EXERCISE TASK →
Present the rows as a numbered list, starting at the beginning of the rows and stopping after the line that contains "The width and height of the screenshot is (277, 204).". Skip blank lines and leave the pictures out.

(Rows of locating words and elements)
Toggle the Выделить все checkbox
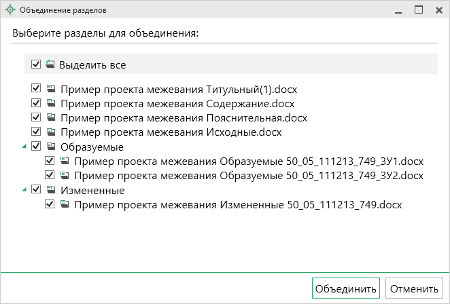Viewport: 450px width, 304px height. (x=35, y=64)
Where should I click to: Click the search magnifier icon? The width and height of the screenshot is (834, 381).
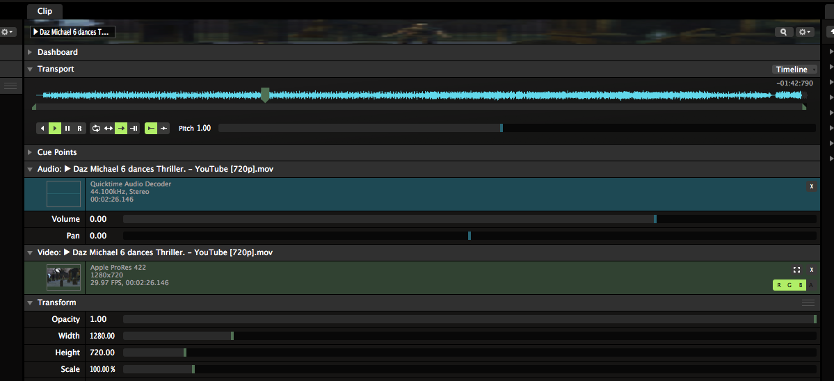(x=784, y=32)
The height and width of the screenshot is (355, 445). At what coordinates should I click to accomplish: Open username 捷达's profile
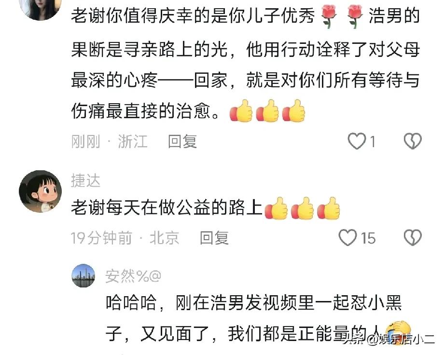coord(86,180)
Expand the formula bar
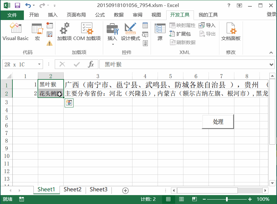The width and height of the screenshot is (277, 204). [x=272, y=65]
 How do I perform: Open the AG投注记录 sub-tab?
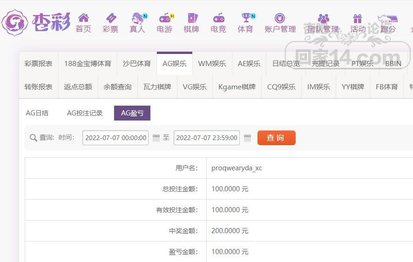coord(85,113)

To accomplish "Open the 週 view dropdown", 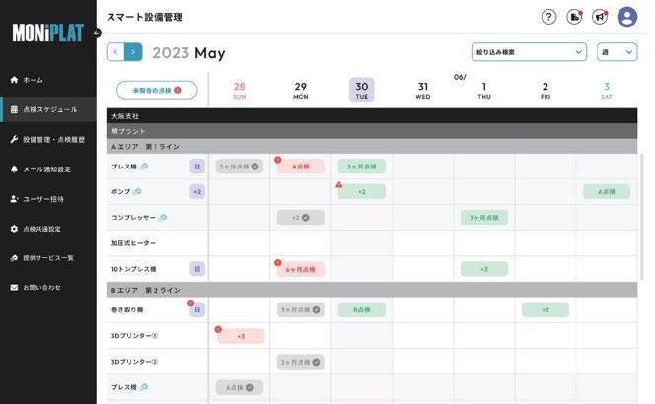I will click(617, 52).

SOLUTION FOR THIS TASK →
1. Toggle the Выделить все checkbox
2. Viewport: 450px width, 304px height. (x=35, y=64)
3. Where should I click to: Click the search magnifier icon? The width and height of the screenshot is (834, 381).
4. (x=784, y=32)
5. The height and width of the screenshot is (355, 445). At what coordinates should I click to accomplish: Open username 捷达's profile
6. coord(86,180)
7. Expand the formula bar
8. The width and height of the screenshot is (277, 204). [x=272, y=65]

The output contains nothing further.